■ **Complete the following**
1. Can you reproduce everything in the pumpkin overconsumption post from "We here at Fairy" down to "news to report."?
2. Which foods, drinks and other products does the pumpkin overconsumption post name as coming in a pumpkin or pumpkin spice version?

■ **Text section**
+-------+

Monday, September 16, 2013

The Danger of Pumpkin Overconsumption

Dear Girls Left to Clean the House While Your Wicked Stepsisters Go To the Ball,

We here at Fairy Godmother, Inc. do understand that it’s that time of year - Fancy Ball Time! We also understand that many of you will be left behind with nary a chance to meet the handsome prince that will lead to you a Happy Ever After (TM) (At least for a little while.) However, we have some sad news to report.

Pumpkin spices stuff is everywhere. Literally everywhere, threatening our supply of Things to Turn into Carriages. (TM)

We were not concerned at the beginning. Pumpkin Pie is a staple of fall. A Pumpkin Spice Latte on a cool autumn morning is a nice refreshment. Our Fairy Godmothers would even enjoy a nice pumpkin ale when watching football games after a long night of transforming mice into humans and ensuring you were out of there by midnight. 

But then everything became pumpkin. M & M’s. Oreoes. Toothpaste. If you can put it in your mouth, someone, somewhere has made a pumpkin spice version. It’s causing a shortage that we haven’t seen since mice were declared demons in the fourth century. Little mousy cheese eating demons. People were stupid back then. I digress.

+-------+

■ **Stored records**
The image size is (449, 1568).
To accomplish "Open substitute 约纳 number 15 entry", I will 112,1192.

+-------+

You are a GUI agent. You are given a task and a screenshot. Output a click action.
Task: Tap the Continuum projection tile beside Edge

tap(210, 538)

+-------+

■ **Task responses**
1.
We here at Fairy Godmother, Inc. do understand that it’s that time of year - Fancy Ball Time! We also understand that many of you will be left behind with nary a chance to meet the handsome prince that will lead to you a Happy Ever After (TM) (At least for a little while.) However, we have some sad news to report.

2.
- Pumpkin Pie
- Pumpkin Spice Latte
- pumpkin ale
- M & M's
- Oreoes
- Toothpaste